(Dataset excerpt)
:::
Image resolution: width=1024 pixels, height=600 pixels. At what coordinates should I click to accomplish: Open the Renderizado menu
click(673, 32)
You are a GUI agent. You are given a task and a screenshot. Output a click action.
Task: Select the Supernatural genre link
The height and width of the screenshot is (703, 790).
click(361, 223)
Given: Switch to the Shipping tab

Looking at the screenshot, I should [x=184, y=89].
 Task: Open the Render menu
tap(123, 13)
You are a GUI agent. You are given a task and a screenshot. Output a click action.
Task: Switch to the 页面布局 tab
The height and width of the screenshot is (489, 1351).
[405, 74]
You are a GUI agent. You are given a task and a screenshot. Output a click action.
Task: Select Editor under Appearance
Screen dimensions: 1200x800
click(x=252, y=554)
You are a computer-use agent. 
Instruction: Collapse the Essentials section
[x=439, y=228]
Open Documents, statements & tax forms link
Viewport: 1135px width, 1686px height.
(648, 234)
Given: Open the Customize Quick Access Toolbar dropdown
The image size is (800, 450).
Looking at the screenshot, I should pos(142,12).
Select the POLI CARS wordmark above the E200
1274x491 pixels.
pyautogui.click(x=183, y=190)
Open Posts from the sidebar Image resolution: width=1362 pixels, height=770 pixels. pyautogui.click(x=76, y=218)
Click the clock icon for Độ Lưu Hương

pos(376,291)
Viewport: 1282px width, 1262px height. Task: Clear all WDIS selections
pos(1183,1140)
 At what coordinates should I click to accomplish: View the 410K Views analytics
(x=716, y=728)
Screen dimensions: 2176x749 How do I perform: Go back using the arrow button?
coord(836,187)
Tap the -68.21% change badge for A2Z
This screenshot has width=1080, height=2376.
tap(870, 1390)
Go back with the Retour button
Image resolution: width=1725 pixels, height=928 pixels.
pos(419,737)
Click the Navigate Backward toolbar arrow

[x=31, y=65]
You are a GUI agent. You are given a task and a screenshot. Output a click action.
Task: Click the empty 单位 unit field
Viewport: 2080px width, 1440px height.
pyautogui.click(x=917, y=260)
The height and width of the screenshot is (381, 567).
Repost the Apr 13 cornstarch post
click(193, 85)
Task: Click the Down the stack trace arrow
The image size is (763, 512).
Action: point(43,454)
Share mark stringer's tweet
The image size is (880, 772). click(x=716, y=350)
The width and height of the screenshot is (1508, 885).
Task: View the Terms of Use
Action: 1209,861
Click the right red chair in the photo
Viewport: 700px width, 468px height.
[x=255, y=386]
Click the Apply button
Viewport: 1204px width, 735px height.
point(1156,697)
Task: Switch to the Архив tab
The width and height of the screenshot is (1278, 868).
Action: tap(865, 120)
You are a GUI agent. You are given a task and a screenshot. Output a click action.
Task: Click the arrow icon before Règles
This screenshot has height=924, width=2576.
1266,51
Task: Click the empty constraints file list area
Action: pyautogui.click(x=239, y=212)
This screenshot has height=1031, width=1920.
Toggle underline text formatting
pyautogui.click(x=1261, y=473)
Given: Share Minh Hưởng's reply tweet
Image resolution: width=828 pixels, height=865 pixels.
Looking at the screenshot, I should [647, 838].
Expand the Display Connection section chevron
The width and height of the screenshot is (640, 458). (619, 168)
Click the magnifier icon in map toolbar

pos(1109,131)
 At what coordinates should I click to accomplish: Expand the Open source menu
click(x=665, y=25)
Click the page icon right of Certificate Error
:::
*EXERCISE AIM*: Repeat the lines of the records above word for word, starting at the line that contains "Open Documents, statements & tax forms link" and ending at the line that contains "Action: point(43,454)", with both of those lines included.

*EXERCISE RESPONSE*:
Open Documents, statements & tax forms link
Viewport: 1135px width, 1686px height.
(648, 234)
Given: Open the Customize Quick Access Toolbar dropdown
The image size is (800, 450).
Looking at the screenshot, I should pos(142,12).
Select the POLI CARS wordmark above the E200
1274x491 pixels.
pyautogui.click(x=183, y=190)
Open Posts from the sidebar Image resolution: width=1362 pixels, height=770 pixels. pyautogui.click(x=76, y=218)
Click the clock icon for Độ Lưu Hương

pos(376,291)
Viewport: 1282px width, 1262px height. Task: Clear all WDIS selections
pos(1183,1140)
 At what coordinates should I click to accomplish: View the 410K Views analytics
(x=716, y=728)
Screen dimensions: 2176x749 How do I perform: Go back using the arrow button?
coord(836,187)
Tap the -68.21% change badge for A2Z
This screenshot has width=1080, height=2376.
tap(870, 1390)
Go back with the Retour button
Image resolution: width=1725 pixels, height=928 pixels.
pos(419,737)
Click the Navigate Backward toolbar arrow

[x=31, y=65]
You are a GUI agent. You are given a task and a screenshot. Output a click action.
Task: Click the empty 单位 unit field
Viewport: 2080px width, 1440px height.
pyautogui.click(x=917, y=260)
The height and width of the screenshot is (381, 567).
Repost the Apr 13 cornstarch post
click(193, 85)
Task: Click the Down the stack trace arrow
The image size is (763, 512).
Action: point(43,454)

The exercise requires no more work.